Mystic Tan is available in most traditional tanning salons, and the booth is inside a regular tanning room. The night before my session I shaved and exfoliated. This helps cut down on the chances of unevenness. I also made sure I coated my hands, feet, ankles, elbows, and knees with a thin layer of Vaseline before going to bed. This is in addition to the layer of lotion I reapplied the next morning just before I went for my Mystic Tan.

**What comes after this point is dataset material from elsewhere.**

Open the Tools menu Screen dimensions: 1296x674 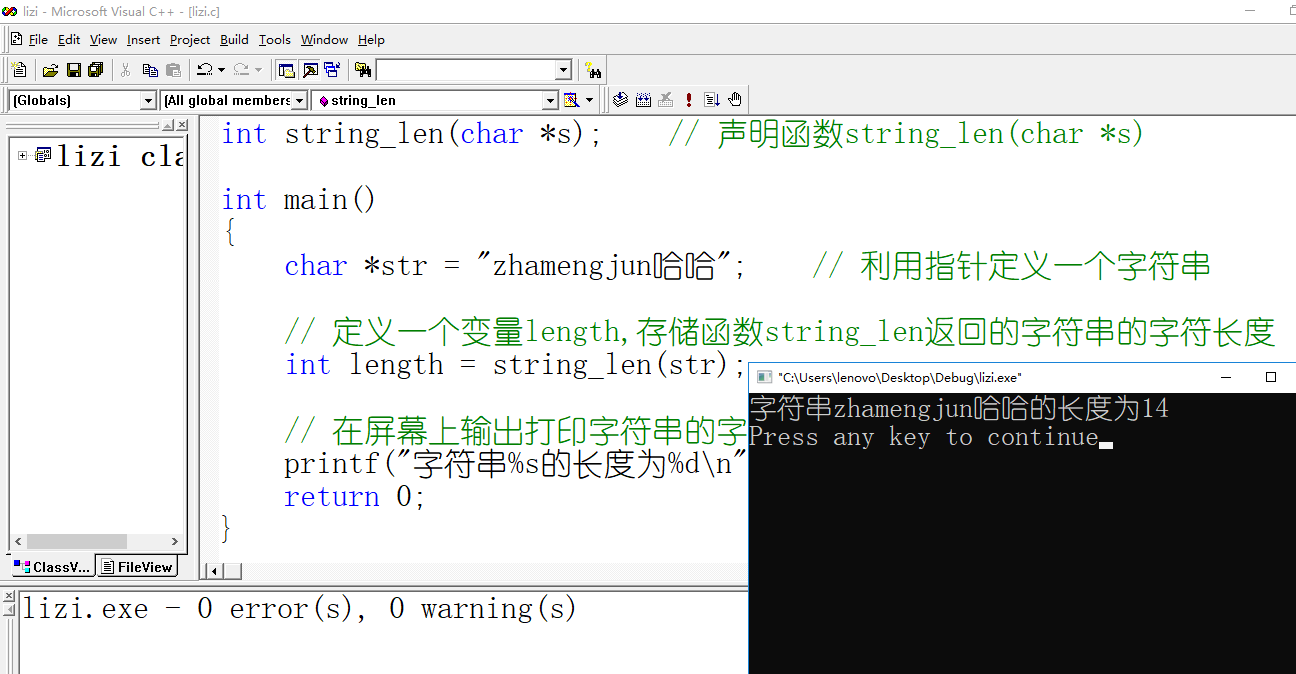[x=274, y=40]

I was also provided a hairnet, disposable booties, nose plugs, and goggles. I opted not to wear the goggles because I didn’t want a reverse raccoon look. I also went into the booth au natural. You can wear a swimsuit if you like, but I wasn’t going to pay for tan lines!
I was told that the Mystic machine would spray for about 10 seconds, stop, and then another 10 seconds. During the brief intermission you are supposed to turn around (insert Friends episode reference here). I faced away from the nozzles first, so I wasn’t startled by the loud noise and rush of cold solution. This was a good idea. I was able to regulate my breathing before I turned around to avoid inhaling excess amounts of Mystic Tan. As soon as the machine shut off I gingerly hopped out of the booth and immediately began dabbing myself off with a towel. You must do this in order to stop any drip marks. I looked in the mirror and noticed I was significantly more bronzed than before.
Once I got home, I made sure to wash my hands and feet. These two areas have a reputation for turning orange with self tanners (Mystic Tan or otherwise). A few hours later I was quite impressed. While not the same natural color you’d get from the real sun, it was pretty close. I was no longer pasty pale; I now looked sun-kissed.
Mystic Tan lasts about three days, and starts to fade as your natural skin cells shed. You have to exfoliate after a few days because it starts to emphasize any unevenness. I purchased 10 Mystic Tan sessions for $49.99. You can do a single session for anywhere from $10-$25.